9. Cell phones and pagers must be placed on vibrate or silent mode. Please, NO TEXTING in
class. If you need to text someone, please take it outside.
10. Presentations of papers must be done on the assigned date with the class to receive credit.
11. Exams may be made up, but there is a 20-point penalty for each day it is late.
12. Always contact the professor if you need assistance.
Article Presentations: In order to better understand and participate in the stages of the study of Regulatory
Aspects of Long-Term Health Care, students will be required to bring examples of relevant topics to class. The
format for the articles will be described in class, and when presented they will be graded based upon quality
and relevance to the topic being discussed. Students will be expected to present articles using a power point
presentation and teach the class what they learned. They will be graded based upon the amount of class
discussion that ensues when the summary is presented. Length of the individual presentations will be
discussed when each assignment is made.
Term Paper: Students will complete one research paper for this class. The paper should be a minimum
of 5 pages of content, excluding coversheet, abstract and references, and should utilize at least ten
primary references of high quality. Students will orally present a summary of this paper to the class.

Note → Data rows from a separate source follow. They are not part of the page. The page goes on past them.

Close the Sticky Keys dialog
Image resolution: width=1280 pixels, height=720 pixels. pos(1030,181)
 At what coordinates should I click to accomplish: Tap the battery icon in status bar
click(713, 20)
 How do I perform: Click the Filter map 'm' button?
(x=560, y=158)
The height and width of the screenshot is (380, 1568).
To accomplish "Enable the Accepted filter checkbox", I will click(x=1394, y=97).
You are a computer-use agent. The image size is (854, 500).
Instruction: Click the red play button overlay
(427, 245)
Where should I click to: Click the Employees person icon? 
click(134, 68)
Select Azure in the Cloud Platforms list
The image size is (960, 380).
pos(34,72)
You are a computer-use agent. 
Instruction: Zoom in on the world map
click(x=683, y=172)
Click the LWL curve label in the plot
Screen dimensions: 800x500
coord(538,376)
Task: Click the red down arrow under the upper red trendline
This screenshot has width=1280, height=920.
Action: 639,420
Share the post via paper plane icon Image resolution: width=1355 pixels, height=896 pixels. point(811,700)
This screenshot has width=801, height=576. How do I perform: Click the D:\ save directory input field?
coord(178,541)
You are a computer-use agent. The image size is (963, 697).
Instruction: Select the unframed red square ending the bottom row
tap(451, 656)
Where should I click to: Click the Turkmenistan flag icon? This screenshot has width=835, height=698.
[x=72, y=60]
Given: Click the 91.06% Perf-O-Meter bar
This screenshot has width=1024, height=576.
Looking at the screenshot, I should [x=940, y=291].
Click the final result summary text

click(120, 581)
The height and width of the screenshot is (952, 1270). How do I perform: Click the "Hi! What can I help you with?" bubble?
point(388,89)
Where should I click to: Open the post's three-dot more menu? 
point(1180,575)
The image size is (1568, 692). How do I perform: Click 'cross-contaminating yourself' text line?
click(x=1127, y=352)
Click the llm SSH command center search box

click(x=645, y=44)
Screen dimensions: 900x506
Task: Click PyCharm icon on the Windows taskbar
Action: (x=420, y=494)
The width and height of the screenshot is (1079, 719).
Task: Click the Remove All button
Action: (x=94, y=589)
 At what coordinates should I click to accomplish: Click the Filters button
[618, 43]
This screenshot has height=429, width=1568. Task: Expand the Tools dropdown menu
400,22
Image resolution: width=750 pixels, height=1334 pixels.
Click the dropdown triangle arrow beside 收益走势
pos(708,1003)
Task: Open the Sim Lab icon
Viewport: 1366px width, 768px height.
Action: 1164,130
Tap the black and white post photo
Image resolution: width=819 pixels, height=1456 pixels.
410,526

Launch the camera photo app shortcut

Papers must utilize APA format. Topics for papers must also be pre-approved by the professor.
Course Format: This course will be taught in a hybrid format, with the majority (over 70%) of the
contact hours occurring in class. There will also be Blackboard assignments and other activities outside
the classroom.
“This class will adhere to zero tolerance for using someone else’s work as your own.”
“Students are responsible for reading, understanding, obeying, and respecting all academic policies, with
added emphasis being placed upon academic progress policies, appearing in the Wayland Baptist
University Academic Catalog applicable to their curriculum and/or program of study.”